Il y a pourtant une recherche, des constantes, mais elles sont à formuler différemment en tout cas.
Et j'en arrive au point de rapprochement qui m'intéresse et donne son titre à cet article. Dans "Voyelles", je le dis depuis 2003 et cela est de plus en plus répercuté dans les écrits des rimbaldiens depuis, il y a une idée de "Verbe de Lumière", nous avons une correspondance terme à terme de cinq voyelles et de cinq formes élémentaires de la vision, cinq formes de perception autrement dit de la lumière : le noir, l'absence de lumière, le blanc, la lumière et la réunion de toutes les couleurs, puis donc la tripartition du rouge, du vert et du bleu-violet. Ce n'est pas tant une vérité de l'univers, qu'une vérité de notre organe humain de perception qu'est l'œil. Or, cette idée de bijection permet d'établir un rapport systématique entre la parole et la lumière, et cette idée rejoint l'idée biblique, développée dans l'évangile selon saint Jean, d'un Verbe divin qui est dans l'univers et dans la lumière : "Au commencement était le Verbe, et le Verbe était Dieu", et une des premières paroles de Dieu est "Que la lumière soit", avec sa conséquence instantanée : "Et la lumière fut." Et pour saint Jean, la vie de l'homme est l'expression intérieure d'une lumière.
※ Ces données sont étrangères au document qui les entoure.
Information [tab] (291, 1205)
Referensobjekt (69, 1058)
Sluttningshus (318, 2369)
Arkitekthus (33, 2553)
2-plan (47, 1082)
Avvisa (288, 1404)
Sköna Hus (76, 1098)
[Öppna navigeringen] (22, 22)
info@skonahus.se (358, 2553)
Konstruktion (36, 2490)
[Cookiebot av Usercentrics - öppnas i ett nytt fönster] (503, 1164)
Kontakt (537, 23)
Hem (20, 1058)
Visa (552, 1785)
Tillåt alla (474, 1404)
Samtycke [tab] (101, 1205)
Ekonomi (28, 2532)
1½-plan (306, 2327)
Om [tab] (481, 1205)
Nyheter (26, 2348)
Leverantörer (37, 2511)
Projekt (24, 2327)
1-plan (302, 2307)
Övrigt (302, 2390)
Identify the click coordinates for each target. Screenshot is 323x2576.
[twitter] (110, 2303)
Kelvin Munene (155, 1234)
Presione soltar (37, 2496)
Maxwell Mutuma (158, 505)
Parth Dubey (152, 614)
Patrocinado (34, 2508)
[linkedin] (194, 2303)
Rimbaud s'empare de ce mode de représentation métaphorique. Cela ne concerne pas seulement "Voyelles", la Raison est aussi du domaine de la parole, et donc le poème "A une Raison" peut se comprendre comme une prière ou une célébration adressée à un Verbe divin. Et "Alchimie du verbe" est un titre qui associe l'idée d'alchimie, de recherche donc du divin, à l'étude du verbe lui-même, et la notion d'alchimie est mobilisée explicitement dans "Voyelles" même, tandis que le sonnet "Voyelles" est exhibé en premier lieu en tant qu'exemple poétique rimbaldien de tentative d'alchimie du verbe dans la section du livre Une saison en enfer qui porte précisément ce titre.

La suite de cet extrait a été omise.